Exploring and taking in information of all forms. For instance I am a huge "junker" in that I like finding old things and using parts of those things to make new things. I'm certainly influenced by "new" things as well. I classify "junk" as anything I find and keep or document for the purpose of inspiration. That includes things I hear as well so I record lots of sound bites. Currently my iMac has around 25,000 pics on it. I just take pics of anything I see that is well..."creative food." I really don't believe that I have many ideas that come solely from me even as a designer. My brain is just not a repository or wellspring of good ideas, good designs, or original thoughts. That is, not if you just ask me to sit in a room and think for you. I do however know how to have good ideas. All those ideas come from absorbing relevant information and living with it until we find insight and inspiration. I do admit there is a talent to being a good designer but without exploring the outside world our ides don't connect with our audience. And so our key techniques at OFB are built around this idea. We simply look harder for ideas than most people. We don't sit around in a brainstorming tank and "conjure" ideas. We surely collaborate with each other. But I think ideas are gifts we receive when we pro-actively ask ourselves to learn about things. And I do mean that in a super hippie kind of way. HaHa. One of my favorite tricks is using long distance running to process what I have learned into ideas. About mile 6 I am screwed if I don't have a sketch pad or voice recorder.
Step 2) Intense Creative Focus
A place to sit and dig into ONE project for long streams of time until you have forged something new...uniquely new. Once we have gathered enough research we start to learn. When we learn we start to reprocess all that we have seen, and heard up to that point. We begin to see the key insights that reveal good ideas. Then we need to get focused and find some solitude. I'm talking about lock me in a small space, 2 gallons of coffee, 18 hour workday day, my entire iTunes library of music, no shoes, favorite jeans, with nothing but a laptop, a wireless mouse, some power, a huge box of research, "I won't come out until i've forged something BETTER... dammit. So just crack a window and put the food outside the door" ...... kind of solitude.

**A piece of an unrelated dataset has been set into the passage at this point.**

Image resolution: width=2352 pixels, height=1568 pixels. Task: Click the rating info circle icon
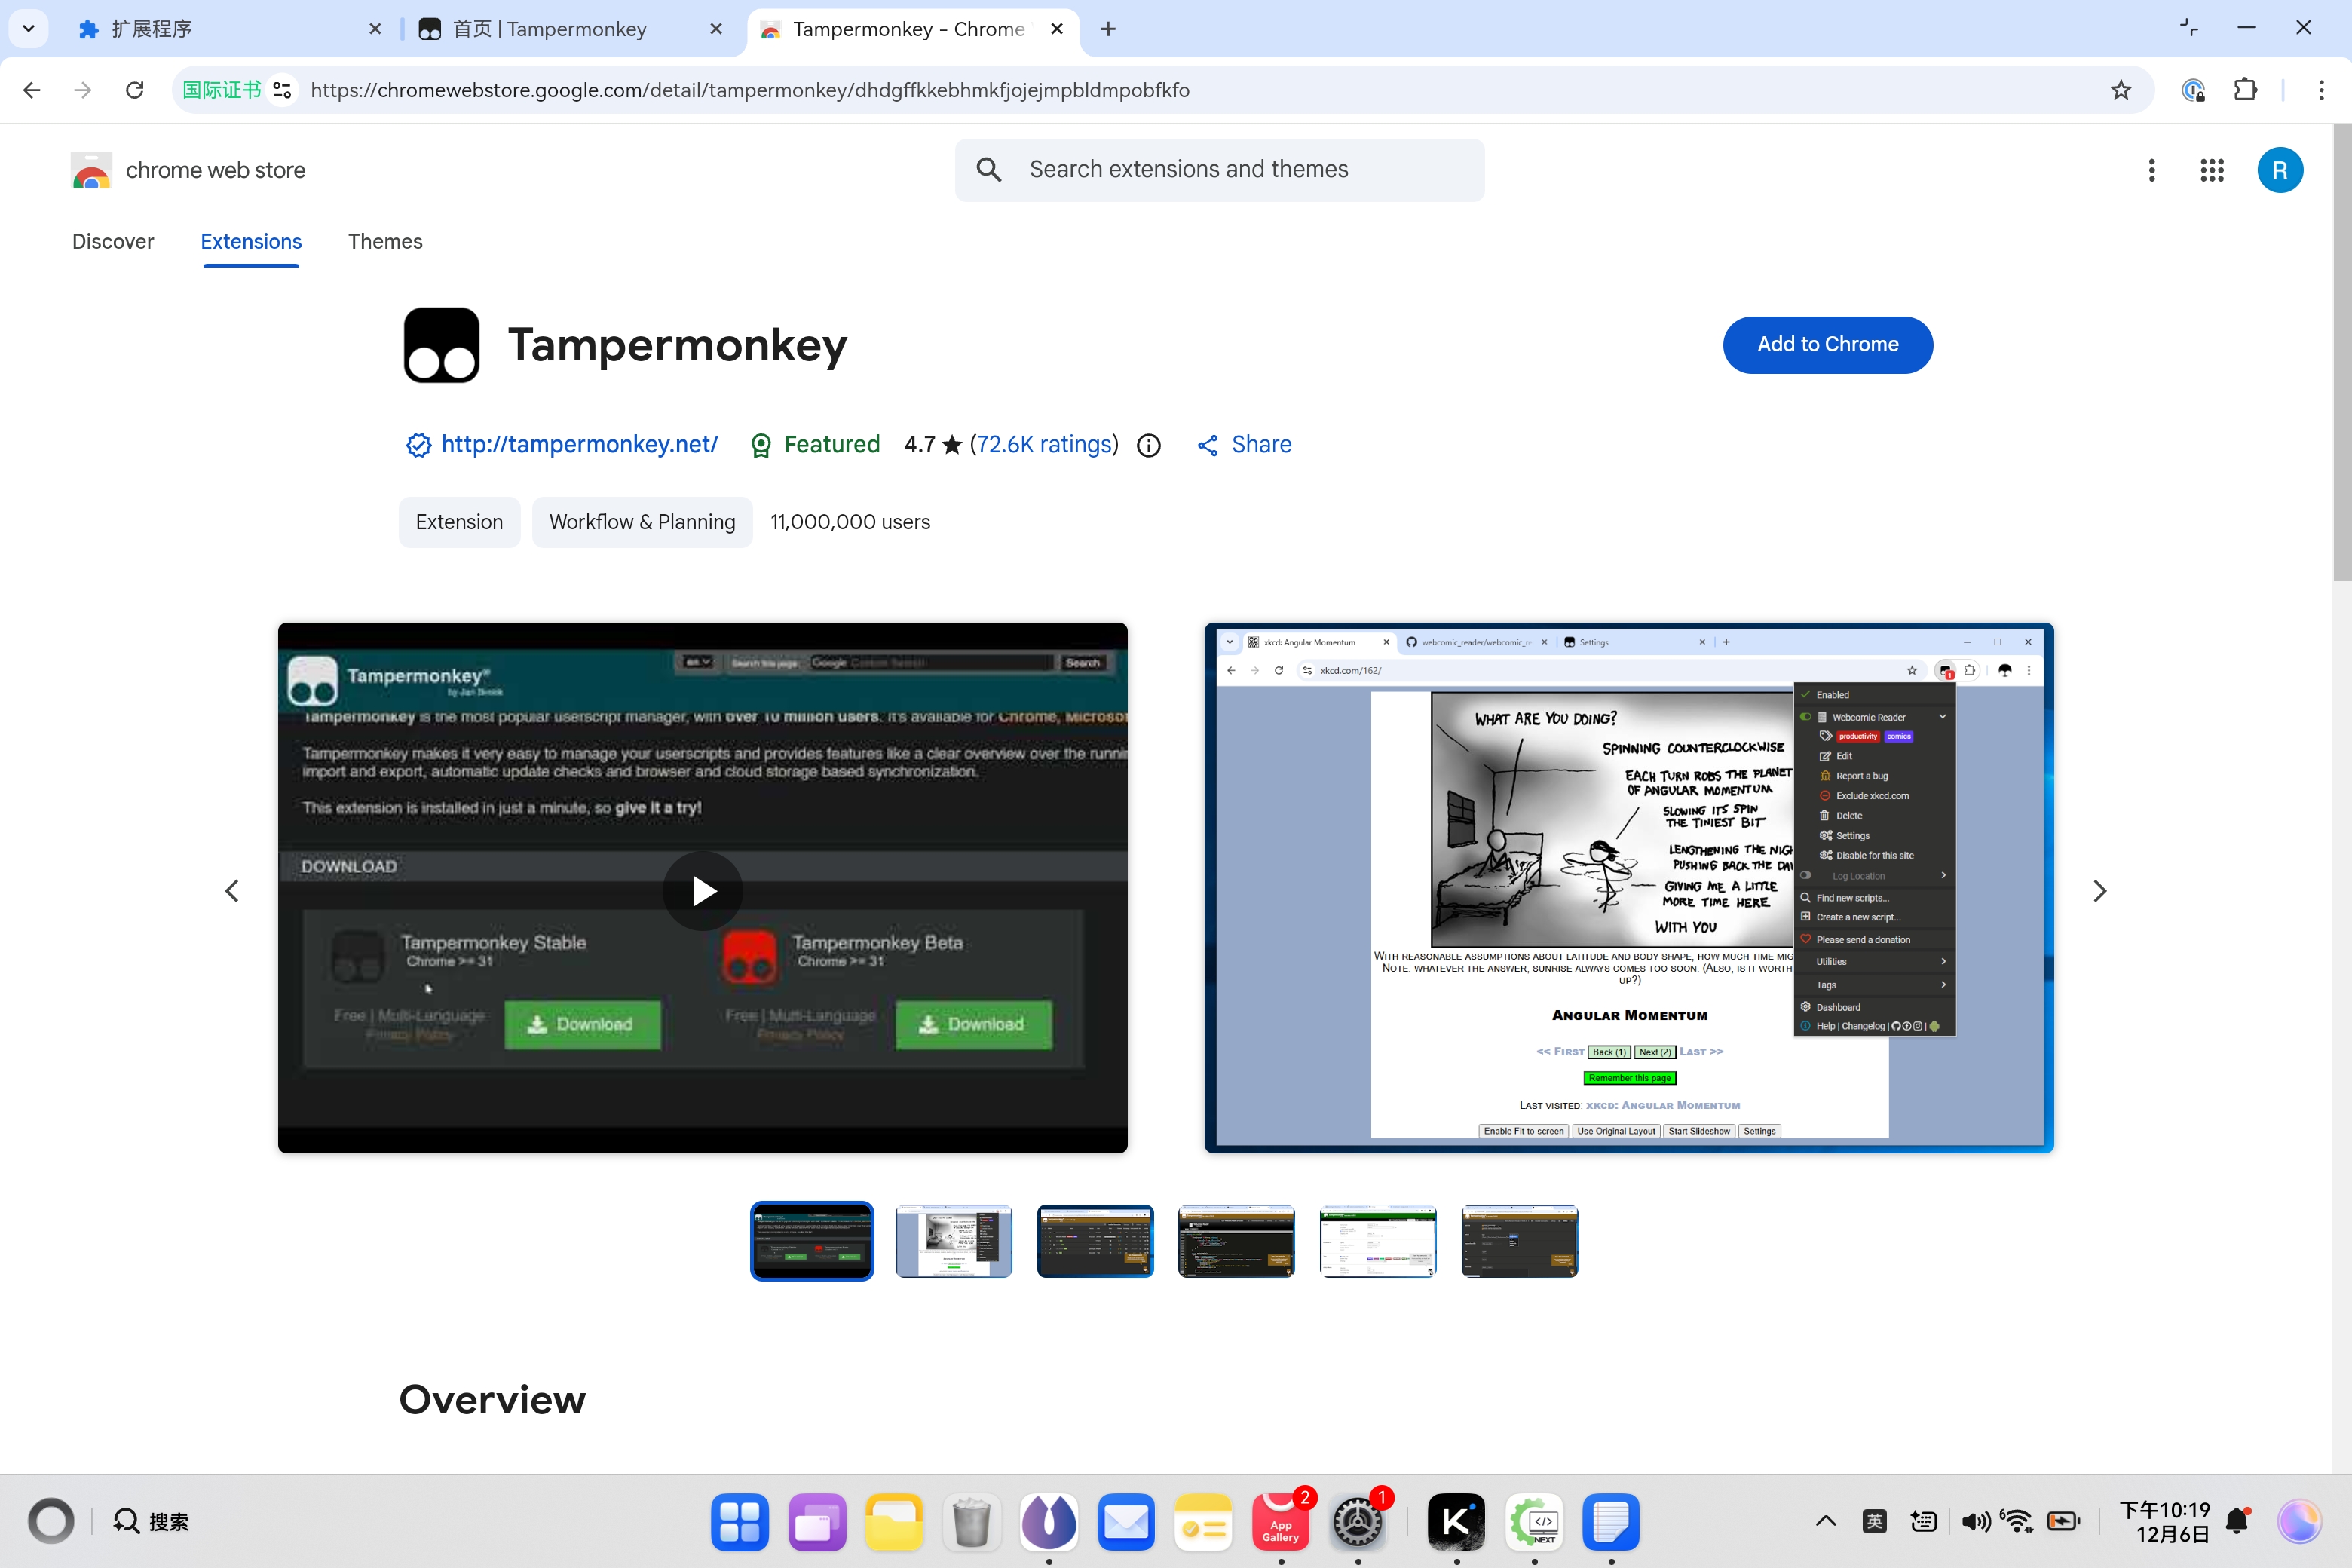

From a focus standpoint, you can't beat the 1958 Airstream OneFastBuffalo mobile office. One of my favorite things to do is head out early in the morning to one of the Texas State parks (we have over 200 hundred I think) in the Airstream, set up camp, grill some buffalo steaks, brew up some New Mexico Pinon coffee, and work on ONE specific client project until it's done. That usually means 2 full days with a chunk of sleep and a jog or two. Its not like I disconnect from the world completely...I have a mobile internet card and many state parks even have wireless internet now. But I surely turn off my cell and try to answer messages and email only once a day. It's an incredibly rewarding experience to get to focus on creative work that intensely with minimal distractions. I thank my AWESOME wife for these focus days. I also have a great team of people at OFB that carve out those days for me and our designers by focusing their craft on planning and strategy. After the work is done I'm mentally spent. And then I like to have my wife and kids come meet me for 2 days of fun (camping, fishing, hiking, shootn cans, and junkn around.